Experimental determination of Mn-Mg mixing properties in garnet, olivine and oxide

We have measured the mixing properties of Mn-Mg olivine and Mn-Mg garnet at 1300° C from a combination of interphase partitioning experiments involving these phases, Pt-Mn alloys and Mn-Mg oxide solid solutions. Activity coefficients of Mn dilute in Pt-Mn alloys at 1300° C/1 atm were measured by equilibrating the alloy with MnO at known f O 2. Assuming that the log f O 2 of the Mn-MnO equilibrium under these conditions is-17.80 (Robie et al. 1978), we obtain for γMn: logγMn = −5.25 + 3.67 XMn + 11.41X2 Mn Mixing properties of (Mn,Mg)O were determined by reversing the Mn contents of the alloys in equilibrium with oxide at known f O 2. Additional constraints were obtained by measuring the maximum extent of immiscibility in (Mn,Mg)O at 800 and 750° C. The data are adequately described by an asymmetric (Mn,Mg)O solution with the following upper and lower limits on nonideality: (a) WMn = 19.9kj/Mol; WMg = 13.7kj/Mol; (b) WMn = 19.9kj/Mol; WMg = 8.2kj/Mol; Olivine-oxide partitioning was tightly bracketed at 1300° C and oxide properties used to obtain activity-composition relations for Mn-Mg olivine. Despite strong M2 ordering of Mn in olivine, the macroscopic properties are adequately described by a symmetric model with: Wol = 5.5 ± 2.5 kj/mol (1-site basis) Using these values for olivine, garnet-olivine partitioning at 27 kbar/1300° C leads to an Mn-Mg interaction parameter in garnet given by: Wgt = 1.5 ± 2.5kJ/mol (1-site basis) Garnet-olivine partitioning at 9 kbar/1000° C is consistent with the same extent of garnet nonideality and the apparent absence of excess volume on the pyrope-spessartine join indicates that any pressure-dependence of WGt must be small.
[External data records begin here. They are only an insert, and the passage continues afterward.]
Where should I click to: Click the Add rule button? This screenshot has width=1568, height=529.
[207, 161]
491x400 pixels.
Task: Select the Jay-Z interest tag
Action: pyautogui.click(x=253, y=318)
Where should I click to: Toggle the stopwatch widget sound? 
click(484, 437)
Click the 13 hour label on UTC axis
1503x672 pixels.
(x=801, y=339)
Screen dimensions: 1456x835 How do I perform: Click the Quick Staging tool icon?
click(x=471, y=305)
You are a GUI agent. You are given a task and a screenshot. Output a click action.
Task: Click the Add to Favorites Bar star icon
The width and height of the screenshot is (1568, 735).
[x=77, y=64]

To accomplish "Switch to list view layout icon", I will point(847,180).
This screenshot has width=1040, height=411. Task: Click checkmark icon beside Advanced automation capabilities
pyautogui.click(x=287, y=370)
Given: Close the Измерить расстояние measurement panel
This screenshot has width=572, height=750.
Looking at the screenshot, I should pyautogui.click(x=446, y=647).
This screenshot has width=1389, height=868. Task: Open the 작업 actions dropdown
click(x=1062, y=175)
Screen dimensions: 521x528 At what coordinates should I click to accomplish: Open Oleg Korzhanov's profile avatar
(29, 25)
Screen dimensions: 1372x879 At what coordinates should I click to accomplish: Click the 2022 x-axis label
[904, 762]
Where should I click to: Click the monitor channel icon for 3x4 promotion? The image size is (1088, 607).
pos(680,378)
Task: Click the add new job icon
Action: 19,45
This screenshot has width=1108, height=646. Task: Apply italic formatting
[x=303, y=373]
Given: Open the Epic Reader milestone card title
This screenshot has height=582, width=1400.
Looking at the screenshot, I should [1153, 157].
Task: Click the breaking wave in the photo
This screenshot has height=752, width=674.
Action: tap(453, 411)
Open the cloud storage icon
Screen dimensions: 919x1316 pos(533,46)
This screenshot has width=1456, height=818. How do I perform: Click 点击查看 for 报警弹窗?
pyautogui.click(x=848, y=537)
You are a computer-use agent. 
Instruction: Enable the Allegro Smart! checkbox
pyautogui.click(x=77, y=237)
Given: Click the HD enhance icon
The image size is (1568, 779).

If olivine and garnet properties are both treated as unknown and the garnet-olivine partitioning data alone used to derive WOl and WGt, by multiple linear regression, best-fit values of 6.16 and 1.44 kJ/mol. are obtained. These are in excellent agreement with the values derived from metal-oxide, oxide-olivine and olivine-garnet equilibria.